Despite increasing awareness of its limitations, machine learning is still being used to automate a wide variety of decision-making. These decisions sometimes have terrible results for people who find themselves unable to secure a job or trying to disprove the existence of a large debt when a machine has made a decision and there is no human to appeal to. Part of the process of building any predictive model should be rigorous engagement with the underlying data. Better attention to the datasets used to make decisions would help data scientists to fulfil their ethical duties and avoid creating tools that cause further harm to already vulnerable people. Researchers in qualitative methods, such as social science researchers, are deeply engaged with the questions of how to understand data as a product of human endeavour. While some big data enthusiasts have argued that the larger the dataset, the more closely it reflects reality, critics from anthropology and related disciplines have argued that any dataset is the result of human decision-making and each researcher comes to it anew with their own questions and assumptions.

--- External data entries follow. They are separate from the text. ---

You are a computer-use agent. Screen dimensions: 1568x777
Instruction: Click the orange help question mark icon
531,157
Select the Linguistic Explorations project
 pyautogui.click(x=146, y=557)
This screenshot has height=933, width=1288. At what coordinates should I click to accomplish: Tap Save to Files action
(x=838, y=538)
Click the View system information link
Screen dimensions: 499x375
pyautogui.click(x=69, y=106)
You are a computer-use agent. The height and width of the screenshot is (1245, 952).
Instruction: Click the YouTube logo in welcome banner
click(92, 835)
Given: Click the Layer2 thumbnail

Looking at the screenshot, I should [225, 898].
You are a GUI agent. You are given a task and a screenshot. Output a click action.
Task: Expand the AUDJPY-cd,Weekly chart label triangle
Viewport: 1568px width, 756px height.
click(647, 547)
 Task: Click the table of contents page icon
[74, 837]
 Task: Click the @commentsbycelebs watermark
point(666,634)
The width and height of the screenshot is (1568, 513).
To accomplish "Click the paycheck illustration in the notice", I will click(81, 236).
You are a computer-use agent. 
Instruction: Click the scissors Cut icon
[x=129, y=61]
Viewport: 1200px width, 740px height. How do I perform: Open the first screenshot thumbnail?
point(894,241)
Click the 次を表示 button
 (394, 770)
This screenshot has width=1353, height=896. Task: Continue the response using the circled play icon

The archives are haunted by those who went before us to curate our data and the data itself is re-animated each time a new researcher engages with it. This presentation will argue that that data science, especially when it is applied to questions of human behaviour, shares as much with the social sciences as it does with computational sciences. By embracing this complexity, a richer set of approaches to data becomes available. Rather than trying to approach data as inert and unchanging, we become sensitive to the presence of those who have gone before us to shape it and more attuned to our own expectations. Learning to see these ghostly collaborators, data scientists have the opportunity to bring new nuance and subtlety to their work and build a more ethical and responsible data science.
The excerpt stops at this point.